I'm trying to understand the implications of this thing. Please forgive my ignorance.
So, a DPU (data progressing unit) is basically a daughter board that has multiple CPUs, big network, modest RAM, but also NVMe capabilities? There's a bit of architectural stuff i didn't understated in the article.
Is this the world going full circle and re introducing mini-pcs of the 80's and 90's era?
I understand, I think, the usefulness of having these in a data centre, each customer having their own DPU which would present to them as a bare metal device.
I understand, I think, the crypto guys loving this for compute power, easily expandible.
I also understand this is not for average consumers... but this is HN... what other uses can we put through this/ what advantages does this physical architecture give us?
If anyone could elucidate ....?
It looks exciting, but I'm not sure of the scope.
The founder of Annapurna-Nitro is now at https://www.lightbitslabs.com/, which has created the NVMEoF (NVME over Fabric, i.e. Ethernet or FiberChannel) standard. This is implemented via a software driver or hardware accelerator. Both DPUs and NVMEoF can be viewed as an attempt to standardize "composable data center" architectures pioneered by AWS Nitro.
> but this is HN... what other uses can we put through this / what advantages does this physical architecture give us?
A good place to start is the decade-old NetFPGA SmartNIC research project from University of Cambridge, now in the 5th generation of hardware, with earlier boards sometimes available on eBay. https://netfpga.org/
A line-rate, flexible, and open platform for research,
and classroom experimentation. More than 3,500 NetFPGA
systems have been deployed at over 300 institutions in
over 60 countries around the world.
Also just to add a tiny bit to this wealth of information:
I just recently did an experiment on the difference between non-nitro and nitro-enabled (m4.xlarge vs. m5.xlarge) instances, in a production-ish trendy setup -- Ceph running on Kubernetes (managed by Rook), leveraged to run postgres and pgbench.

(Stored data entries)

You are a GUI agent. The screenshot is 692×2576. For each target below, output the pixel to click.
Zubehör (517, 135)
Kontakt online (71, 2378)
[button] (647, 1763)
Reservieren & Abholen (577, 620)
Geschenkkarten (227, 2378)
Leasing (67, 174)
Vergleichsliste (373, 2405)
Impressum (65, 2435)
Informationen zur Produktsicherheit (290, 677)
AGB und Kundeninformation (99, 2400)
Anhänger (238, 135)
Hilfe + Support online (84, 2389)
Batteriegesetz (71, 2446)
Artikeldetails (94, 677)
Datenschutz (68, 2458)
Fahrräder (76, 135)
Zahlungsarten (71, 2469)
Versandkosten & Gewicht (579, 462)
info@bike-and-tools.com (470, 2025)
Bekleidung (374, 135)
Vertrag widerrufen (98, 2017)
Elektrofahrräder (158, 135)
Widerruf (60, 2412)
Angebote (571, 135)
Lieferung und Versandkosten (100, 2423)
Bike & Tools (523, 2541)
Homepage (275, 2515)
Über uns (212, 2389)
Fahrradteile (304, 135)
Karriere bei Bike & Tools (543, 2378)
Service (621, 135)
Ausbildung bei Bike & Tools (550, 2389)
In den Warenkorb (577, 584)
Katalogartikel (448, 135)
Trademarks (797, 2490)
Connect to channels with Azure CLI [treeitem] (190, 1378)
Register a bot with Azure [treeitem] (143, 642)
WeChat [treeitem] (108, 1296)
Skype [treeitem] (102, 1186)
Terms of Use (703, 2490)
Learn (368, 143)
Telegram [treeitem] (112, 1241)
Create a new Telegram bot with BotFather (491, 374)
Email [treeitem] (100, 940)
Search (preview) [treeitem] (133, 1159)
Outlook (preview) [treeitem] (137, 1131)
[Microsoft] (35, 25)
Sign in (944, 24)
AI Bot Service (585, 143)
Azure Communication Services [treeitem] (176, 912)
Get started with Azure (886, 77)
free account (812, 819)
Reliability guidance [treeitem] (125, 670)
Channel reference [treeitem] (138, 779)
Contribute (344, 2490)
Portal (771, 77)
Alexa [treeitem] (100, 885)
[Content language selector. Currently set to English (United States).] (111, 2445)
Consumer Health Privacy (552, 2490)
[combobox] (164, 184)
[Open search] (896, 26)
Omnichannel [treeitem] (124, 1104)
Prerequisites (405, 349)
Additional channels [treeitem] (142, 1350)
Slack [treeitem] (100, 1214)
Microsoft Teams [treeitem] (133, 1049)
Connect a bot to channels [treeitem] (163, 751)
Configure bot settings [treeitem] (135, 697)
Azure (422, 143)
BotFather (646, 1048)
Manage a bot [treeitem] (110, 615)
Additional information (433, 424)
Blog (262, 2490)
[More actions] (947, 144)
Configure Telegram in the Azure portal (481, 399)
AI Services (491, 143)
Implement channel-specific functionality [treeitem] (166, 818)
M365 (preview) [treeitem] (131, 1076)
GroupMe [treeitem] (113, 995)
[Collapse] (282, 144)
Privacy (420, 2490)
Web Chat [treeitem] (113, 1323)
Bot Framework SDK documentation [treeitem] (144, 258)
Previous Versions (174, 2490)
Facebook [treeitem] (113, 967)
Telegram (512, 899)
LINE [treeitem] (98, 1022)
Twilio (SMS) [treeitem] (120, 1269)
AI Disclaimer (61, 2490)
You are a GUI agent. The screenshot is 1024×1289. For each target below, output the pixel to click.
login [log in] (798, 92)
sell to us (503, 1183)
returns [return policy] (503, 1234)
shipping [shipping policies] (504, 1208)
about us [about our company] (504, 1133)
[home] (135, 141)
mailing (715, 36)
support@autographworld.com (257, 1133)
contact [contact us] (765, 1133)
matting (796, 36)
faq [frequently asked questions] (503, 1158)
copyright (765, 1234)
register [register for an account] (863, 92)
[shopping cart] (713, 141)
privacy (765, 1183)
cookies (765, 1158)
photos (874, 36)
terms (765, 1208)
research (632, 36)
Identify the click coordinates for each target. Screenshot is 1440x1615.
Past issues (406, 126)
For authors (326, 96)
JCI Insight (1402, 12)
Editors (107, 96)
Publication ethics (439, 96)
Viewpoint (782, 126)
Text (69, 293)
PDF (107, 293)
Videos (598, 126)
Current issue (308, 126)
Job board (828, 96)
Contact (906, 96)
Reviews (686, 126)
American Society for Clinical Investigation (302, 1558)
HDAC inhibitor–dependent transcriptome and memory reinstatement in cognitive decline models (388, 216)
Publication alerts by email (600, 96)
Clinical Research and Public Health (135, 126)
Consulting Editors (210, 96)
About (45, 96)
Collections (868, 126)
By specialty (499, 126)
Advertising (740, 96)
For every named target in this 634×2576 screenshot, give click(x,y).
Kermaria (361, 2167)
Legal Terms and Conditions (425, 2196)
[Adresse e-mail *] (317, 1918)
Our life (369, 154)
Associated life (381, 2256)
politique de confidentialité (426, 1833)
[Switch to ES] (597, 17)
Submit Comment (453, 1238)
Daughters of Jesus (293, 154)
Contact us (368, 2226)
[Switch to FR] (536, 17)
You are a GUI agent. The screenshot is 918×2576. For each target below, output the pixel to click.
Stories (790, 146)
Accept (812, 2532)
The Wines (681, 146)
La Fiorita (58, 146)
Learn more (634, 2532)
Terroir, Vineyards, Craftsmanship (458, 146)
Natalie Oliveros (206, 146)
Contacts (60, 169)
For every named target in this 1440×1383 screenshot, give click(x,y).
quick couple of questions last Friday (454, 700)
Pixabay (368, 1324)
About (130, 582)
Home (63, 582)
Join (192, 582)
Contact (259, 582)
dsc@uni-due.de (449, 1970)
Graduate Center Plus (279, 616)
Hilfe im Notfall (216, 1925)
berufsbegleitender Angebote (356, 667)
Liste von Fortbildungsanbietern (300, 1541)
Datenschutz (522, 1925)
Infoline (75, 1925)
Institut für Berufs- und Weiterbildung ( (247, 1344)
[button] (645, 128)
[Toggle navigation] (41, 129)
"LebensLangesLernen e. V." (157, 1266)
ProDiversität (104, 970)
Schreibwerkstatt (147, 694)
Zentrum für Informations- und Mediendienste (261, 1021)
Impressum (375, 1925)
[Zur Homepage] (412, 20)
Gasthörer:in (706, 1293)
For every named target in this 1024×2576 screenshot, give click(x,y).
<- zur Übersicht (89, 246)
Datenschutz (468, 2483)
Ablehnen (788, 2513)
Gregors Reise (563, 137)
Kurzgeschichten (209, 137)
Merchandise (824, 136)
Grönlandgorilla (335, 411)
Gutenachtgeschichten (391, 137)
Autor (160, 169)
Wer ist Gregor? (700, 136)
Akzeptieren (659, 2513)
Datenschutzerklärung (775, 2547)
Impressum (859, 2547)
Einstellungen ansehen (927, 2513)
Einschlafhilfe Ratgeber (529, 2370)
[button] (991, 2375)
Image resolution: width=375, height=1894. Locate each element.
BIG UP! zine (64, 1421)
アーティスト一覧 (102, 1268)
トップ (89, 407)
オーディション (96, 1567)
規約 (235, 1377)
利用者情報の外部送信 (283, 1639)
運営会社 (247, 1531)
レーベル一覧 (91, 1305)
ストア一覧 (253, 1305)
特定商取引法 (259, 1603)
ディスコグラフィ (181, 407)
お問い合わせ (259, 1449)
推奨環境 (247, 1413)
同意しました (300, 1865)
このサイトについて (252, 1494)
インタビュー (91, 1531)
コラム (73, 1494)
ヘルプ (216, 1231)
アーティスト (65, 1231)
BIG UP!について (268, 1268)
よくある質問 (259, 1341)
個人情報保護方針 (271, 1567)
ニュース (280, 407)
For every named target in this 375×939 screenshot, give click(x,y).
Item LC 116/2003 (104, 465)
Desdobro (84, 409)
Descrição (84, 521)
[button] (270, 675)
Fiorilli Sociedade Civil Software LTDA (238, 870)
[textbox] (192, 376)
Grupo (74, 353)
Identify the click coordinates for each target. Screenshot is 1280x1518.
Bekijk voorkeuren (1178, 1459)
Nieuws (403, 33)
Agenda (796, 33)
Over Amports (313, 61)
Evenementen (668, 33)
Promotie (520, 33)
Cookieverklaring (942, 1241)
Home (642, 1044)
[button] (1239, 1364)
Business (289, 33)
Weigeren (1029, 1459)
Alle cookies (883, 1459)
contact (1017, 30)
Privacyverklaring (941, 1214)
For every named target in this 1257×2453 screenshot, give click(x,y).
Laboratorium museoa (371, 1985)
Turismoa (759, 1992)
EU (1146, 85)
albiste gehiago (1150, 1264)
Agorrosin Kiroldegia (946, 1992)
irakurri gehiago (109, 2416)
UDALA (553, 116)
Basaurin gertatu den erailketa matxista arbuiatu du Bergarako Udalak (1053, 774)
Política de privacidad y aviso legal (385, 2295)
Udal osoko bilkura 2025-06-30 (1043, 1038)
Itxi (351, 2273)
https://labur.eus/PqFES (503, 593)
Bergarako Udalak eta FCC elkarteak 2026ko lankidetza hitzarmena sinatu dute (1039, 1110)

(Work to do):
- a) In the DPU discussion thread, which university started the NetFPGA SmartNIC research project?
- b) Carry on the DPU discussion thread from the point where it stops.

(Results in order):
- a) The University of Cambridge.

- b)
The increase in performance was around +45% TPS, just from switching to the nitro enabled instance. The absolute amount of TPS wasn't high because the setup was untuned but simply switching created quite the difference.
On top of all that, the Nitro instance was actually just slightly cheaper than the non-nitro instance.
AWS hit it out of park in the making -- they've been working on it since 2014 supposedly and they certainly built something worth replicating.
just playing devil's advocate, that 45% is a little skewed though... the M4 instance was a "Intel Xeon E5-2676 v3 Haswell processor" (https://aws.amazon.com/blogs/aws/the-new-m4-instance-type-bo...) and the M5 is a "Custom Intel® Xeon® Platinum 8175M series processors running at 2.5 GHz" (https://aws.amazon.com/blogs/aws/m5-the-next-generation-of-g...). so, you are jumping 2 generations from E5v3 to Gen 1 SP processors, plus going to custom processors for AWS (higher and more sustained turbo). I do agree that Nitro is a big change (less overhead for the hypervisor, faster IO and Networking, etc) but I wonder what the perf diff is just CPU upgrades...
Hey thanks for the note -- that's a good confounding factor I didn't take into account.
> Based on Custom Intel® Xeon® Platinum 8175M series processors running at 2.5 GHz, the M5 instances are designed for highly demanding workloads and will deliver 14% better price/performance than the M4 instances on a per-core basis.
If we take AWS at their word here, all other things equal 30% is a pretty decent result (with absolutely no tuning) -- I'll update the post with this caveat!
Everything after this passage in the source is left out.